ミリ波って何?。なんちゃって5G?
良く聴くようになった「ミリ波」。実は、このミリ波、5Gと深い関わりがあるのをご存じだったでしょうか?
同じくよく耳にするようになった「5G」。5Gとは、第5世代の移動通信システムの技術の事を総称して言いますが、ミリ波との関係次第では「なんちゃって5G」になりかねない事になるのです。
電波とは、3THz(テラヘルツ)(=300万Mhz)以下の電磁波の事を言います。空間を伝わる電気エネルギーの波の事を周波数と言います。1秒間に波が何回繰り返されるかの数をHz(ヘルツ)という単位を付け呼びます。
ちなみに3THz以上の電磁波の事を光と呼びます。
ラジオも電波を使った放送ですし、地デジやワンセグ・フルセグ放送も電波ですし、レーダーも電波です。利用目的に応じ使用する周波数帯が決めれれていて、携帯電話も使用する周波数帯が決められ、国(総務省)から割り当てられているのです。

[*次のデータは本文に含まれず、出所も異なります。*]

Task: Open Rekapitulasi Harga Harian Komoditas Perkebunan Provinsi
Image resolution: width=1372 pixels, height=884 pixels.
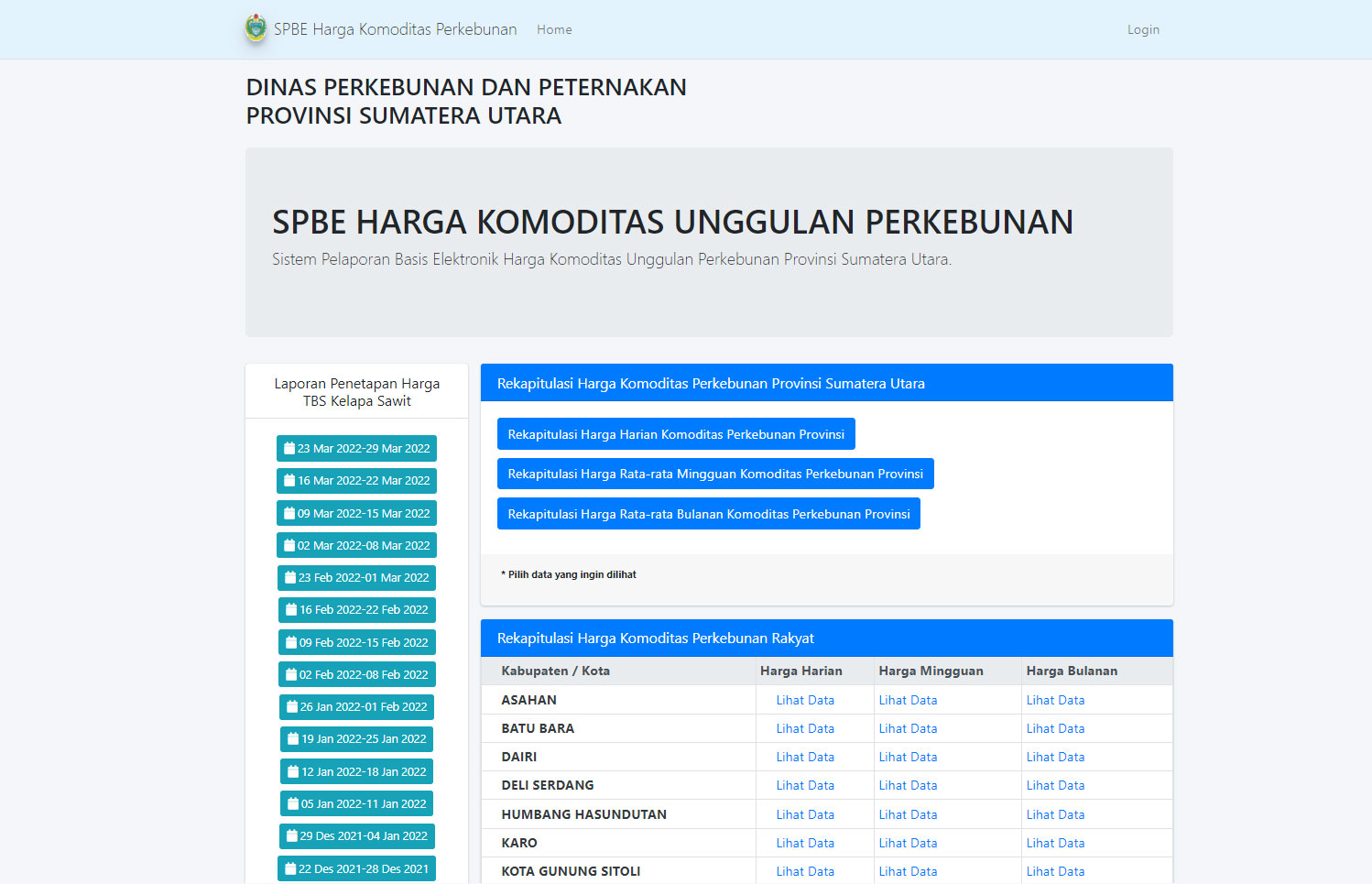Action: [675, 434]
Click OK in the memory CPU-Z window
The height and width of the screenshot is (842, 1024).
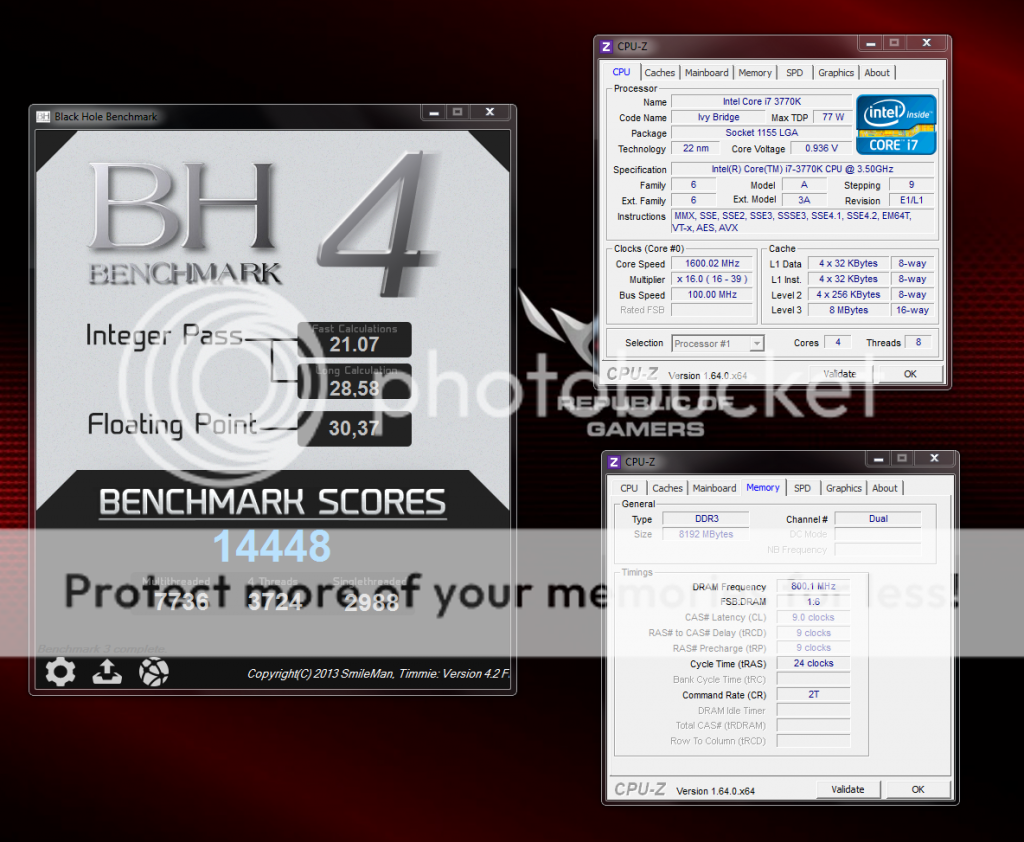point(917,789)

この、周波数帯のミリ波と呼ばれる帯域がこの度、ドコモ・au・ソフトバンク・楽天モバイルの国内4大キャリアに割り当てられ、5Gを目的とした利用に活用されることになりました。
既に開始されている5Gサービス。5G対応スマートフォンも続々登場しています。
このミリ波の周波数帯は、30Ghz~300GHzの事を指し、電波の1波長(電波の波の1つの長さ)が1~10mm(ミリメートル)の「ミリ」から「ミリ波」と呼ばれています。

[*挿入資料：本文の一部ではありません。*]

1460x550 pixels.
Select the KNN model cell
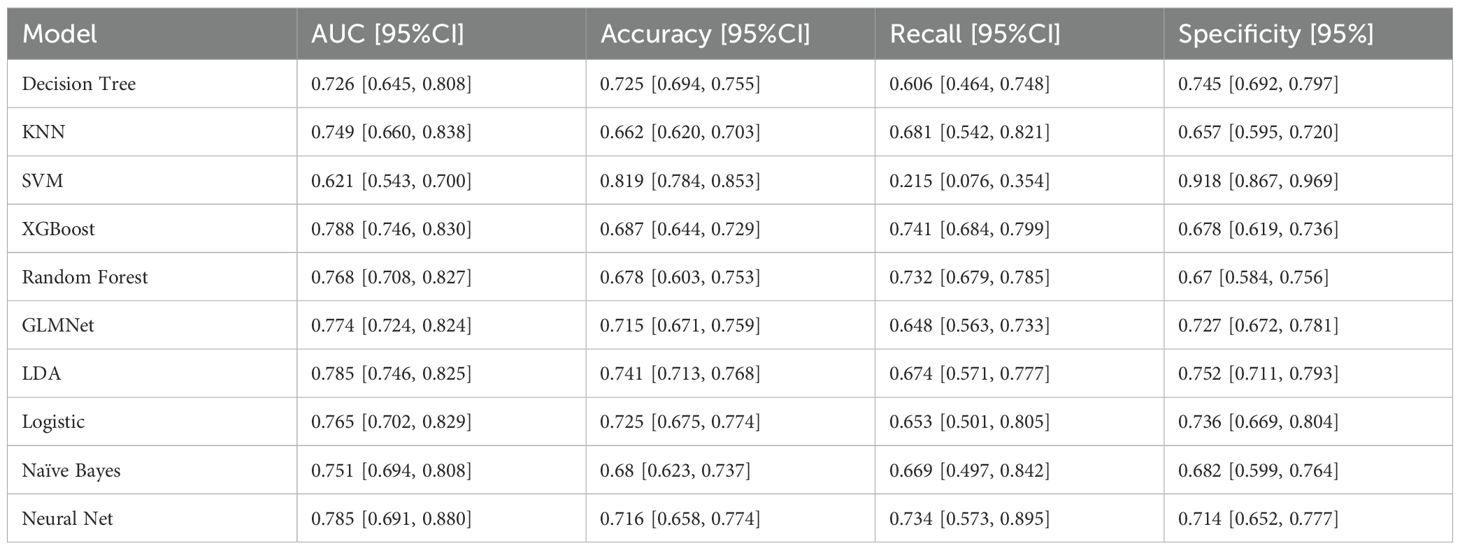click(x=41, y=132)
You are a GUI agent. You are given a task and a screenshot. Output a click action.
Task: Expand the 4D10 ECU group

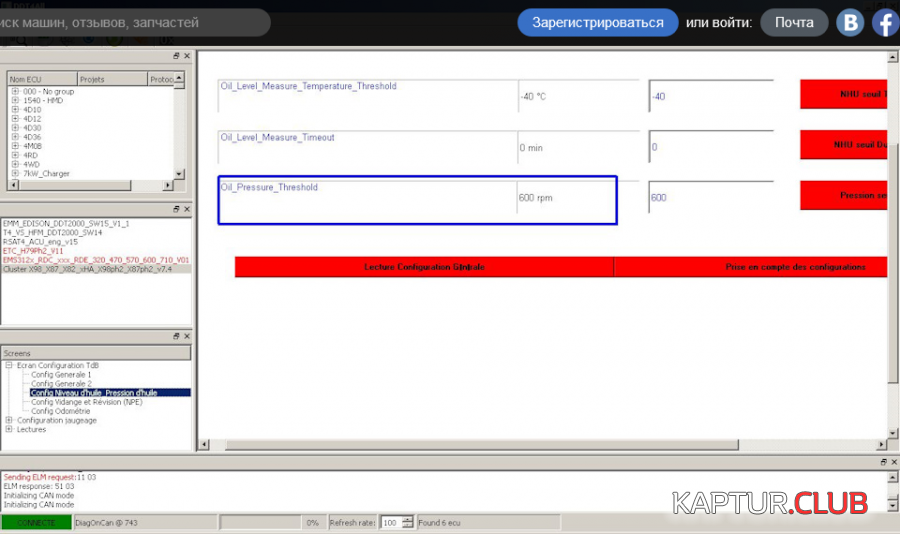15,109
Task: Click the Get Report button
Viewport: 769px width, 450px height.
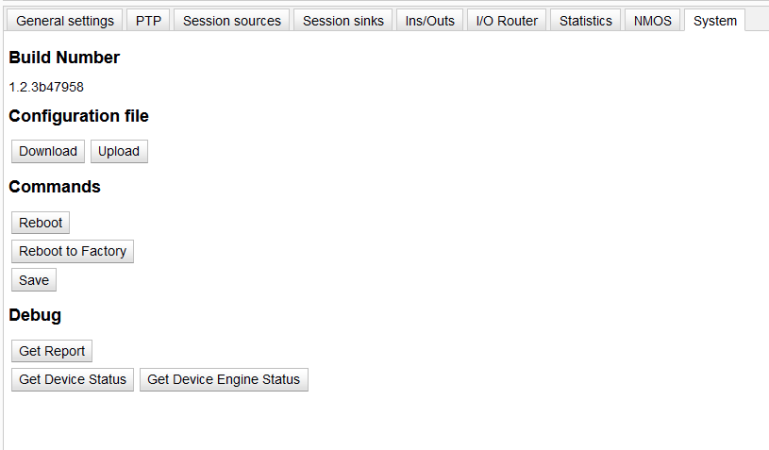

4大キャリアに実際に割り当てられた周波数帯は、30GHzより少し下の周波数帯で28GHz周辺ですが、大よそ30GHzである事からミリ波と呼ばれるようになりました。
電波は、周波数が高くなればなるほど直進性が高くなり障害物に弱くなります。ミリ波も非常に高い周波数帯であるため直進性が高い電波です。又悪天候にも影響されやすく遠くまで電波が届かない特性をもっていて、扱いが難しいとされています。その反面、非常に大きな情報を伝送する事ができるという特性もあるのです。
ちなみに、4G(LTE)通信を使用している周波数帯は、2GHz帯が主で、3G通信は800MHz帯(プラチナバンド)が主でした。それからするとミリ波の周波数は随分と高い周波数である事が分かります。プラチナバンドと呼ばれる周波数帯が主に使われていた時代は、少ない基地局でも遠方に届き易く、回折しやすく、減衰しにくいという正にプラチナのような周波数帯でした。
そして現在の5G。ミリ波を使って5G通信出来るようにするかしないかという点がポイントになっていて、5G本来の特性である(高速・大容量、低遅延、多数接続)を最大限に引き出そうとするとミリ波の利用が不可欠となるのですが、前述の通りミリ波は扱いが難しく、基地局などのインフラ面で十分とは言えない状況から、当面は5Gの通信を従来の4G電波で使うという事になっています。
ミリ波対応端末で、ミリ波エリアであれば真の5Gを体感する事ができますが、ミリ波非対応5Gスマートフォンであれば従来の電波で新しい5Gを使う事になり、言わば「なんちゃって5G」になってしまいます。良く言えば「ハイブリッド」?。
ミリ波で5G通信ができてこそ真の5Gという事です。
国内で発売されている5Gスマホの内、ミリ波対応は極一部となっていて、先日発表となり発売されたiPhone 12シリーズもミリ波対応は、米国のみと言われ、日本国内発売のiPhone12シリーズはミリ波非対応です。
現に、それぞ5Gだ!と言えるほどのスマートフォンやサービスやアプリが話題になっていない事も裏付けています。
おそらく、「5G」という言葉だけが独り歩きしていまい、世界で5Gの実用化をどの国が最初にやるか等の覇権競争が過熱化した事も原因にあるように思います。
良い方に考えるならば、まだまだこれからが面白い5Gという事になり、期待度は未知数です。
5Gスマートフォンがミリ波対応か非対応かで、通信できるデータの量やスピードが格段に違ってくる事をお分かりいただけたでしょうか。
最後まで読んでいただきありがとうございます。